Native Matrix Composition (histology)
  1. Vimentin uniformly expressed throughout the layers of the valve

  2. αSMA, myosin, and calponin only found in ventricularis

  3. Single cell layer endothelialization (vWF)

  4. Collagen primarily in the fibrosa, arranged parallel to the free edge of leaflet (circumferentially aligned); 10–80μm depth; loading during diastole

  5. Elastin primarily in the ventricularis, arranged perpendicular to the free edge of the leaflet (radially aligned); 5–30μm depth; elastic recoil during systole

  6. Hydrated glycosaminoglycans in spongiosa, lubrication‘ for the fibrosa and ventricularis layers

Fig. 4.

Fig. 4

Structure of the aortic valve in health and disease. (A) Schematic description of a healthy aortic valve. Systolic contraction of the left ventricle forces the aortic valve leaflets to open, allowing blood to enter the aorta. The reversed pressure gradient, created when the heart rests in diastole, causes the aortic valve leaflets to close, preventing retrograde blood flow into the heart. Circumferential collagen alignment allows the leaflets to stretch in the radial direction while providing the tensile strength required to prevent leaflet prolapse. Loss of ECM organization associated with fibrocalcific diseased state. Reprinted from[148] with permission from Macmillan Publishers Limited; (B) Schematic cross-sectional view of a valve leaflet showing fibrosa, F, spongiosa, S, and ventricularis, V, layers. Circumferential collagen alignment in the fibrosa and radial elastin alignment in the ventricularis are indicated; (C) Left: Stretched cusps and the mapped collagen fiber network. Right: A 3D view from the aortic side of collagen fiber maps and associated maximum principal stress contours plotted on the deformed structure during diastole. Reprinted from[144] with permission from ASME.

Cardiac valves exhibit pronounced structure-function relationships that are often disrupted in valvular heart disease (VHD) and result in abnormal valve leaflet number, morphology, mechanical properties, and/or biochemical composition [145147]. For example, calcific aortic valve disease initiation is associated with fibrotic collagen accumulation and disorientation, which leads to thickened, stiffened valve leaflets and a deterioration in function [148]. Valve leaflets contain valvular interstitial cells (VIC) and the leaflets are coated by a monolayer of valvular endothelial cells (VEC) that are in contact with circulating blood.
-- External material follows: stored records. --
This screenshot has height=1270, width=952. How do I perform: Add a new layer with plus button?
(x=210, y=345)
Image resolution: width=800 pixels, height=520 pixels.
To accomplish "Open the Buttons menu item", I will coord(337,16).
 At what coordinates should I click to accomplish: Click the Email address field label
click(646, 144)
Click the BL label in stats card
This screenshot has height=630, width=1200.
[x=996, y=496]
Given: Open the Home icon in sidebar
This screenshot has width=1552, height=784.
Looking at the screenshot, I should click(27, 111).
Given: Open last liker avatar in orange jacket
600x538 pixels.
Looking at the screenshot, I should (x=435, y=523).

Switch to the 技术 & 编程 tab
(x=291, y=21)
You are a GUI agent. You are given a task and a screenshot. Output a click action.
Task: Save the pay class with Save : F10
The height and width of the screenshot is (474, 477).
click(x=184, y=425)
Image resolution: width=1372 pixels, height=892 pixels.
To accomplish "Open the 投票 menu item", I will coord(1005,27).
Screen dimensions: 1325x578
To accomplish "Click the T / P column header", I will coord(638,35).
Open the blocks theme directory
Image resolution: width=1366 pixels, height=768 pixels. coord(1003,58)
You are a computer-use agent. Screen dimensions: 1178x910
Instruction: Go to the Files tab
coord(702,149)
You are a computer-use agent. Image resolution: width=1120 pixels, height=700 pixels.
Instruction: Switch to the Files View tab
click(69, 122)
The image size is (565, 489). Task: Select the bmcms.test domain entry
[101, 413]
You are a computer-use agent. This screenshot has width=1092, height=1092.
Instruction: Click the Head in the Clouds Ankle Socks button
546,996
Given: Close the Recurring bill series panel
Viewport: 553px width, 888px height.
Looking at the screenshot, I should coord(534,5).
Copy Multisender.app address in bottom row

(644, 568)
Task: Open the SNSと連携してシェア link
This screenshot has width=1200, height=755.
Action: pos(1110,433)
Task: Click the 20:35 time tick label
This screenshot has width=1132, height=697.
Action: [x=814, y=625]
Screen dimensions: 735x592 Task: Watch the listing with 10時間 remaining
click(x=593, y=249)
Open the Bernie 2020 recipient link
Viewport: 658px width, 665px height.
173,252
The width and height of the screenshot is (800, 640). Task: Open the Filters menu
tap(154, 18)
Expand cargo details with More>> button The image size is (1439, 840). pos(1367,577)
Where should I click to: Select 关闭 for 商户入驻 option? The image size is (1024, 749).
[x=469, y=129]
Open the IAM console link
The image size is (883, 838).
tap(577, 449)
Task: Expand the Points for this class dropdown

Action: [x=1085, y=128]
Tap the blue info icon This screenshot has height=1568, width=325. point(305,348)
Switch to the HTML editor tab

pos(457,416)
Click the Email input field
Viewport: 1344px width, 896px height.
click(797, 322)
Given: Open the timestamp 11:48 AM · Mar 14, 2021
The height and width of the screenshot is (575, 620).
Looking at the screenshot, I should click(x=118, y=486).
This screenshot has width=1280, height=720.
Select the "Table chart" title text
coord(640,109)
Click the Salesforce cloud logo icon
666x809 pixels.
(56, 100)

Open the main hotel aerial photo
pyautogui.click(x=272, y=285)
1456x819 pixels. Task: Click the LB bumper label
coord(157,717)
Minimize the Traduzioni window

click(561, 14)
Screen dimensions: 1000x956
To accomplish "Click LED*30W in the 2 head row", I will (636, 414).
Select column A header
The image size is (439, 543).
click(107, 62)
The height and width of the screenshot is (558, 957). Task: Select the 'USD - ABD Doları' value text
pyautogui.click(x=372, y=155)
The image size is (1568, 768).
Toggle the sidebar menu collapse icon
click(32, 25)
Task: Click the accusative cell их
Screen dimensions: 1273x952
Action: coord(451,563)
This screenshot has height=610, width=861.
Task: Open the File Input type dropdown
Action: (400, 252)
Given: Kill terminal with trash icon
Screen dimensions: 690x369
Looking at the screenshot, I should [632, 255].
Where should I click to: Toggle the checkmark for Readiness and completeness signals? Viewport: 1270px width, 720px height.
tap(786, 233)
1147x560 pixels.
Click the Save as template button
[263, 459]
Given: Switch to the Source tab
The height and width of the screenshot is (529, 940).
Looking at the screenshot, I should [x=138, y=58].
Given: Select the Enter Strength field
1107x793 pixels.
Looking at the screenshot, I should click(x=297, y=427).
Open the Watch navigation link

VICs are associated with remodeling and repair [149] but their dysregulation can lead to leaflet fibrosis and calcification that progress to sclerosis and stenosis [140, 150]. VECs suppress VIC pathological differentiation into α-SMA positive myofibroblasts, an effect that is enhanced by exposure of the endothelium to flow-induced shear stress [151]. VECs also undergo endothelial-mesenchymal transformations during valve development and may replenish VIC populations [152]. For these reasons, there is hope that endothelial cell recruitment to valve scaffolds can lead to functional VEC leaflet coating and EMT-based repopulation of interstitium. Because circulating endothelial progenitors are rare [153], a strategy based on endothelial recruitment from vascular structures adjacent to the implanted scaffold seems favorable. Fibrous scaffolds may provide structural cues required to initiate endothelial cell recruitment either from circulating blood or from the border zone adjacent to implanted scaffolds. Fibrous scaffolds may provide structural cues required to initiate endothelial cell recruitment and serve as a substrate to recapitulate the valve interstitium for VIC regulation.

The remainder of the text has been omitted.